(Supplied material):

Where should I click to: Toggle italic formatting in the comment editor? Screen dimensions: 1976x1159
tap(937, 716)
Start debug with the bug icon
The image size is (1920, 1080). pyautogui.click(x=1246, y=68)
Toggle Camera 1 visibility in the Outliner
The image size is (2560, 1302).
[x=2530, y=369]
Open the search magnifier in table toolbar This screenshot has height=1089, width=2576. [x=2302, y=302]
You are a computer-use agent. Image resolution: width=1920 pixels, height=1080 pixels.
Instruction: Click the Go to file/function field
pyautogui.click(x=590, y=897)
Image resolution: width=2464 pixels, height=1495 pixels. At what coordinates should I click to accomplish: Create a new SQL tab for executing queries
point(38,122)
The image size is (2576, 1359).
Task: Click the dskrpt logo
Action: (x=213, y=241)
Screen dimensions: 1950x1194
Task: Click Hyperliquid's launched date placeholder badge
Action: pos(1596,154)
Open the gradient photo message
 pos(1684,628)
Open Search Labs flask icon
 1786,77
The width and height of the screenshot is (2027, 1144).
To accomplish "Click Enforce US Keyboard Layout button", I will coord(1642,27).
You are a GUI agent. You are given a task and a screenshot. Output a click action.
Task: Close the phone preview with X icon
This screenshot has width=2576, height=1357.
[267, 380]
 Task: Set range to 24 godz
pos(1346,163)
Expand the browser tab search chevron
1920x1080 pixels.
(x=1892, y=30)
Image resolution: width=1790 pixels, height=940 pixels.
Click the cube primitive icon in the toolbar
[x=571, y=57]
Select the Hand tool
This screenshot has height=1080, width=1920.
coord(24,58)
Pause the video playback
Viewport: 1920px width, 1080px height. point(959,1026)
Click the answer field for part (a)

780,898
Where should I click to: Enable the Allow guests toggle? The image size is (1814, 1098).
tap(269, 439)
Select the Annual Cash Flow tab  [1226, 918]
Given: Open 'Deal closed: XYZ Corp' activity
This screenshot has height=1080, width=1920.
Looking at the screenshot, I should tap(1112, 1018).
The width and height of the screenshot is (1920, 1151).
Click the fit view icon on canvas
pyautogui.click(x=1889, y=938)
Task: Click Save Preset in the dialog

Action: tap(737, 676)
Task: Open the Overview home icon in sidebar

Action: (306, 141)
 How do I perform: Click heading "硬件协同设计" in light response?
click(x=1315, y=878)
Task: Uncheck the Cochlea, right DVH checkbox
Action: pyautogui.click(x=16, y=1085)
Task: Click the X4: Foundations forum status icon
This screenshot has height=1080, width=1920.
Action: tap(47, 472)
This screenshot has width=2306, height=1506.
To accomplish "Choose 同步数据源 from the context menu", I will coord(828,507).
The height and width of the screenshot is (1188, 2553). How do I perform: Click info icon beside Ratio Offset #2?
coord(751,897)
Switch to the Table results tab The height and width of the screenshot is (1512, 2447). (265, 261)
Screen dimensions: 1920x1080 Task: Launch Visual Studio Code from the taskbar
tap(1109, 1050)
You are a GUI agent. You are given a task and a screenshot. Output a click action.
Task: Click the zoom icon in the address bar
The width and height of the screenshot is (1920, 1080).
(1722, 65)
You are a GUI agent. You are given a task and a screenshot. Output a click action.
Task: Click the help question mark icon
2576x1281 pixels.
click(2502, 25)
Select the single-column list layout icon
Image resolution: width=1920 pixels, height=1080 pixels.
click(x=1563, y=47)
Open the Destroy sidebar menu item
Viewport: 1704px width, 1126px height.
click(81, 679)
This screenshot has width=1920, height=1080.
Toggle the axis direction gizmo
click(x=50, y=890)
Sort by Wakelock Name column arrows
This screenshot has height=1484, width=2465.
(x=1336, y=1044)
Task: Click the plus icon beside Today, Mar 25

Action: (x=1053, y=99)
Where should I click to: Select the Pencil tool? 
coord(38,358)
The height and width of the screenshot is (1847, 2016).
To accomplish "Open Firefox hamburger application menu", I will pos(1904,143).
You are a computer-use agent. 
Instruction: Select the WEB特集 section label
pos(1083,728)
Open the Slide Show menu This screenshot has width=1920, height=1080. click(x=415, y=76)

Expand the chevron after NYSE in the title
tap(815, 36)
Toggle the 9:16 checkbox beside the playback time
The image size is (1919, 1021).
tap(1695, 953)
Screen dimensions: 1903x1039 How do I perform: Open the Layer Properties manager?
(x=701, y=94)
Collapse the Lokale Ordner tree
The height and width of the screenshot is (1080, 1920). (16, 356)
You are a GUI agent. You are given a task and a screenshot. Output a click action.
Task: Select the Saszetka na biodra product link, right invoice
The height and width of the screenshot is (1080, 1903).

(Task goal): Please filter the listing down to lines that include the word "will".

(Answer area):
To accomplish "Click Enforce US Keyboard Layout button", I will coord(1642,27).
To accomplish "Choose 同步数据源 from the context menu", I will coord(828,507).
To accomplish "Open Firefox hamburger application menu", I will pos(1904,143).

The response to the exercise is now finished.